• [What is being asked]:
Please answer from the PMS essay below: how many days each month does the writer's PMS last?

There is only one reason why this would happen. And that reason has three small yet powerful letters: PM-effing-S.
My PMS is awful. It’s two to three days each month that are so violently different than the other 28 I have often wondered if I’m losing my mind.
These few days are characterised by a few symptoms.
“Woe betides the person who parks in the parent and child space without kids/walks through the door I’ve held open without saying thank-you/provides less than impeccable Customer Service.”
Firstly there’s what I like to call ‘the rage’, an anger that comes from deep inside and is so unlike anything I feel at any other time. It’s an anger that’s feral, it’s powerful, it’s terrifying: I could quite literally lift cars when I have the rage.
Woe betides the person who parks in the parent and child space without kids/walks through the door I’ve held open without saying thank-you/provides less than impeccable Customer Service. I will unreasonably take my frustrations out on you and I’m sorry.
(Though not that sorry if you’re parking in a parent and child space without a child. You should, quite frankly, know better).
I’m not sure I can name anyone close to me who hasn’t felt the force of ‘The Rage’ at least a couple of times. I hate the fact The Rage makes me so mad at the people I love and once again, mum and Shaun, I’m sorry.
The thing is, hindsight teaches me that I am indeed vexatious and contrary for absolutely no reason at all. But in the moment, when led by The Rage, it all feels so darned real. Hulk-level real.
My PMS Is Awful
The second symptom I experience is a sadness that encompasses my whole body, a sadness that is less emotion and just a complete sense of absolute emptiness. I feel like the world is about to end, a sense of impending doom so bad that I can’t see past the next couple of hours: it’s just me, my heavy heart and a whole lot of void.
It’s different to a reactionary sadness and I know again it comes from somewhere in me, but by god once again it feels so bloody real. Like my life will never again afford me a sliver of sunshine piercing the darkness of my cold heart. It basically makes me feel like a dementor, but less fun at parties.
It’s hard to have a life (or a job) when I have PMS. One of the most obvious symptoms is a horrendous fatigue and, when coupled with said rage and darkness, it’s quite simply safer to retire to my bed during this time in the manner of a consumptive member of the Victorian-era aristocracy. But because life doesn’t work that way I generally have to Just Keep Going, come hell or high water (or high rage). Which means lots of cups of tea, lots of sugar (I don’t even like sugar), lots of hand-wringing and an extreme amount of self-pity.

• [Data excerpts]:
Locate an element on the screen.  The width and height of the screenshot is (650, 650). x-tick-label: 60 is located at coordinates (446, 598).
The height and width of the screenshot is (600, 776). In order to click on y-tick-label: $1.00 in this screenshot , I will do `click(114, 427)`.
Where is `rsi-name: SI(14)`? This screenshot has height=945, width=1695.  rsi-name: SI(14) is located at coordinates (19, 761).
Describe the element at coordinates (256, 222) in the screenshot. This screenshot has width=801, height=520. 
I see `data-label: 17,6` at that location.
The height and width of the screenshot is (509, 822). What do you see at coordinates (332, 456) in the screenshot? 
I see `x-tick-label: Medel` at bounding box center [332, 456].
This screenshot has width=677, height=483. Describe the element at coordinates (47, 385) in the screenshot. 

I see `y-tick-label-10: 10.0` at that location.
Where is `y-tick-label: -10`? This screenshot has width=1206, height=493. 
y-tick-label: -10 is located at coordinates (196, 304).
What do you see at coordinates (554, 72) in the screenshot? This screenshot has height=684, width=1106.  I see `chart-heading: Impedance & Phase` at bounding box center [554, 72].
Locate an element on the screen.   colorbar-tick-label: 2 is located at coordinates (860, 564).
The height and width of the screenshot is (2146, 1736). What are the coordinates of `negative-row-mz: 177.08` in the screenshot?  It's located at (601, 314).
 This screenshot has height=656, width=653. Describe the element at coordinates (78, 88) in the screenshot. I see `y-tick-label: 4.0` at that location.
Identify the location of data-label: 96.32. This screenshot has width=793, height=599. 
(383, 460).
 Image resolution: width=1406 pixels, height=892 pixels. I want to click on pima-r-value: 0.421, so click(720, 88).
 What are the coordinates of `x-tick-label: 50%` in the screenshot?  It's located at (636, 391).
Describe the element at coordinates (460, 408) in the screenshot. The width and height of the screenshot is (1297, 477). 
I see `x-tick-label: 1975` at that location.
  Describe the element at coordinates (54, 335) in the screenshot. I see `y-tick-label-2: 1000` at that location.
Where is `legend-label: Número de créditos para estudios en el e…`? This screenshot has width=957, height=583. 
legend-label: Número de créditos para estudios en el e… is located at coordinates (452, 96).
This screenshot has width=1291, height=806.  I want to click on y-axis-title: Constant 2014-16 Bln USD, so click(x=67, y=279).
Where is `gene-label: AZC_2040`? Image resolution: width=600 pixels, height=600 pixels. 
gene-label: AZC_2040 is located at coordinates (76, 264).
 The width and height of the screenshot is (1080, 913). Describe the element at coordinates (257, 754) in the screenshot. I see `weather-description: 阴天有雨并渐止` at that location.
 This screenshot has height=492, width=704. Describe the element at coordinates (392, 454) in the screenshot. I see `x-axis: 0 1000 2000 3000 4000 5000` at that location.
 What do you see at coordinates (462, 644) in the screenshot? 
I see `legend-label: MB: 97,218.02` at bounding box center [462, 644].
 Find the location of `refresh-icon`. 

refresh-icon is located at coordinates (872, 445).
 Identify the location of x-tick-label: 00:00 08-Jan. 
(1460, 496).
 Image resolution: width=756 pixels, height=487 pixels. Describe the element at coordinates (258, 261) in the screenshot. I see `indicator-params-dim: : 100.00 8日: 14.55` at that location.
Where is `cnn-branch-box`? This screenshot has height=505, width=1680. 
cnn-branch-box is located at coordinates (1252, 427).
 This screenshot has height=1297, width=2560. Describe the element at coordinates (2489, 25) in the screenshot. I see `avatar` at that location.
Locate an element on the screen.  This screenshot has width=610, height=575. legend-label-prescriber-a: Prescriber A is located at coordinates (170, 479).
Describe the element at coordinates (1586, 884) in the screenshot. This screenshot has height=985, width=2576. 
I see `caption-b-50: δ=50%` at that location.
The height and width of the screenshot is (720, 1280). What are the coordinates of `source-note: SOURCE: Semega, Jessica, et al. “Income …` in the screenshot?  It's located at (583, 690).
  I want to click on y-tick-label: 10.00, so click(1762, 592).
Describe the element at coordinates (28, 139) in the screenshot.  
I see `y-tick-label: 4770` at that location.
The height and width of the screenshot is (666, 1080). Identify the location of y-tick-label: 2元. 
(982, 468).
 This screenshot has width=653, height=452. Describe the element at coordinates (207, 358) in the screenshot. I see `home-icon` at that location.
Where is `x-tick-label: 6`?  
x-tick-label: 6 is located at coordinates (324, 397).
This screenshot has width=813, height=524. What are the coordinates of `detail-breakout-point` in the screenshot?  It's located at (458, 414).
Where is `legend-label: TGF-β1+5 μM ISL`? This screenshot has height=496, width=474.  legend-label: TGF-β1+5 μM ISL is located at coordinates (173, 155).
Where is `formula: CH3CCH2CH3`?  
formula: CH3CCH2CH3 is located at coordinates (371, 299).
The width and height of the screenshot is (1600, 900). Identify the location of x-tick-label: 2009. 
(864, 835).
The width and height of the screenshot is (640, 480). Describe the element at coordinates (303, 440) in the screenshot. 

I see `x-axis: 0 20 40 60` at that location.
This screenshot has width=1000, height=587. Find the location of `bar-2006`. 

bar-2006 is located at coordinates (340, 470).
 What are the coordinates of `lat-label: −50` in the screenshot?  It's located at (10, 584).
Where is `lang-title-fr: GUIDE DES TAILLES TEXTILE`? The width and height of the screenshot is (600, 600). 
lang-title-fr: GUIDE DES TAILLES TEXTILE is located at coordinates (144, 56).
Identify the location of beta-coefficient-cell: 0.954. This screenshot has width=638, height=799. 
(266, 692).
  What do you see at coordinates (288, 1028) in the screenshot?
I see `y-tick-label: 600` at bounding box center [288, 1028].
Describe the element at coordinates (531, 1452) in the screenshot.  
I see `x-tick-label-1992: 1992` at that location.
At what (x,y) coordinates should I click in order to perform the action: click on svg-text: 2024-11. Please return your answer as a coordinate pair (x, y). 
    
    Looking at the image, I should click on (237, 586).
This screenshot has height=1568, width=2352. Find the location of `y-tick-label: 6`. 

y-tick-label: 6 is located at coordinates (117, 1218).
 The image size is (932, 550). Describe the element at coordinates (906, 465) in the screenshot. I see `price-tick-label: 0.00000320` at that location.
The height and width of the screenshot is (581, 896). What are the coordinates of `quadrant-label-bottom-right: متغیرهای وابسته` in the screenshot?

• [Result of this exercise]:
Two to three days each month.